*Stored items*:
+ + + +

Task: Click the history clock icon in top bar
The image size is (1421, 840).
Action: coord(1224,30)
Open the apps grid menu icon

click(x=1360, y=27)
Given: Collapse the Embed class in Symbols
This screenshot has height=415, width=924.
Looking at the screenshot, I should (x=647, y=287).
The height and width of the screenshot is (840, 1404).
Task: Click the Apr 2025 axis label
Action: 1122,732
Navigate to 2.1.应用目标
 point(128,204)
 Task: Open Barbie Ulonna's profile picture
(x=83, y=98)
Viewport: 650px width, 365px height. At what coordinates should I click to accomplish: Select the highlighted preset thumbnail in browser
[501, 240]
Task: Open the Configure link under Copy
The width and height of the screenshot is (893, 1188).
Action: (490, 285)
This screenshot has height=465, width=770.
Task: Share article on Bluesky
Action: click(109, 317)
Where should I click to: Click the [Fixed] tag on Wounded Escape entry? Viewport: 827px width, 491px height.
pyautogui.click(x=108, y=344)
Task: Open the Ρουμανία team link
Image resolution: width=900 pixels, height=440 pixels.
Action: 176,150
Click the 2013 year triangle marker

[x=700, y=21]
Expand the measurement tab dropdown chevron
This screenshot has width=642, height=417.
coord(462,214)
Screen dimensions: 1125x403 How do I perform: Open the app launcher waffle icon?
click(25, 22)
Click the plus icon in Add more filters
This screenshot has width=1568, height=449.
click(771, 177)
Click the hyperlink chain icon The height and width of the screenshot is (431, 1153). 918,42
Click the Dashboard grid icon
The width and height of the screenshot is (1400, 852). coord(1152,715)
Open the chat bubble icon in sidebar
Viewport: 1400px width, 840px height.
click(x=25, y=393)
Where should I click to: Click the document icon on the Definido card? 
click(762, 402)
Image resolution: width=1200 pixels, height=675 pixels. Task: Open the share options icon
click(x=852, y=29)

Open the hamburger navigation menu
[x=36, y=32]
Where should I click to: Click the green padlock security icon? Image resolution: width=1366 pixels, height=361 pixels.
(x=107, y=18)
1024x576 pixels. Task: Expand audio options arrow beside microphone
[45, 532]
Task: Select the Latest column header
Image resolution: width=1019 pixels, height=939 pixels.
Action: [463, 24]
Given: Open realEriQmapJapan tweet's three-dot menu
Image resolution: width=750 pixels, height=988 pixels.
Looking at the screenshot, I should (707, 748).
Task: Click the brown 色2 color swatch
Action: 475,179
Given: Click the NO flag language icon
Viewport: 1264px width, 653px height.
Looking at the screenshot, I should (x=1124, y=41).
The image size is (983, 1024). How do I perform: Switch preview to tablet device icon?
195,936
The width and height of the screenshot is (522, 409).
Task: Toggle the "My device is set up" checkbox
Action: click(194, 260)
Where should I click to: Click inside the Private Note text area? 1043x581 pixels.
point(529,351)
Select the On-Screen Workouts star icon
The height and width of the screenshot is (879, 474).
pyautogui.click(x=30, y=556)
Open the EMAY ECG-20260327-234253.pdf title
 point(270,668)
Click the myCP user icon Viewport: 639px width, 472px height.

+ + + +

*PROBLEM DESCRIPTION*: All the lines above need to be printed again, exactly.

*TASK SOLUTION*:
Task: Click the history clock icon in top bar
The image size is (1421, 840).
Action: coord(1224,30)
Open the apps grid menu icon

click(x=1360, y=27)
Given: Collapse the Embed class in Symbols
This screenshot has height=415, width=924.
Looking at the screenshot, I should (x=647, y=287).
The height and width of the screenshot is (840, 1404).
Task: Click the Apr 2025 axis label
Action: 1122,732
Navigate to 2.1.应用目标
 point(128,204)
 Task: Open Barbie Ulonna's profile picture
(x=83, y=98)
Viewport: 650px width, 365px height. At what coordinates should I click to accomplish: Select the highlighted preset thumbnail in browser
[501, 240]
Task: Open the Configure link under Copy
The width and height of the screenshot is (893, 1188).
Action: (490, 285)
This screenshot has height=465, width=770.
Task: Share article on Bluesky
Action: click(109, 317)
Where should I click to: Click the [Fixed] tag on Wounded Escape entry? Viewport: 827px width, 491px height.
pyautogui.click(x=108, y=344)
Task: Open the Ρουμανία team link
Image resolution: width=900 pixels, height=440 pixels.
Action: 176,150
Click the 2013 year triangle marker

[x=700, y=21]
Expand the measurement tab dropdown chevron
This screenshot has width=642, height=417.
coord(462,214)
Screen dimensions: 1125x403 How do I perform: Open the app launcher waffle icon?
click(25, 22)
Click the plus icon in Add more filters
This screenshot has width=1568, height=449.
click(771, 177)
Click the hyperlink chain icon The height and width of the screenshot is (431, 1153). 918,42
Click the Dashboard grid icon
The width and height of the screenshot is (1400, 852). coord(1152,715)
Open the chat bubble icon in sidebar
Viewport: 1400px width, 840px height.
click(x=25, y=393)
Where should I click to: Click the document icon on the Definido card? 
click(762, 402)
Image resolution: width=1200 pixels, height=675 pixels. Task: Open the share options icon
click(x=852, y=29)

Open the hamburger navigation menu
[x=36, y=32]
Where should I click to: Click the green padlock security icon? Image resolution: width=1366 pixels, height=361 pixels.
(x=107, y=18)
1024x576 pixels. Task: Expand audio options arrow beside microphone
[45, 532]
Task: Select the Latest column header
Image resolution: width=1019 pixels, height=939 pixels.
Action: [463, 24]
Given: Open realEriQmapJapan tweet's three-dot menu
Image resolution: width=750 pixels, height=988 pixels.
Looking at the screenshot, I should (707, 748).
Task: Click the brown 色2 color swatch
Action: 475,179
Given: Click the NO flag language icon
Viewport: 1264px width, 653px height.
Looking at the screenshot, I should (x=1124, y=41).
The image size is (983, 1024). How do I perform: Switch preview to tablet device icon?
195,936
The width and height of the screenshot is (522, 409).
Task: Toggle the "My device is set up" checkbox
Action: click(194, 260)
Where should I click to: Click inside the Private Note text area? 1043x581 pixels.
point(529,351)
Select the On-Screen Workouts star icon
The height and width of the screenshot is (879, 474).
pyautogui.click(x=30, y=556)
Open the EMAY ECG-20260327-234253.pdf title
 point(270,668)
Click the myCP user icon Viewport: 639px width, 472px height.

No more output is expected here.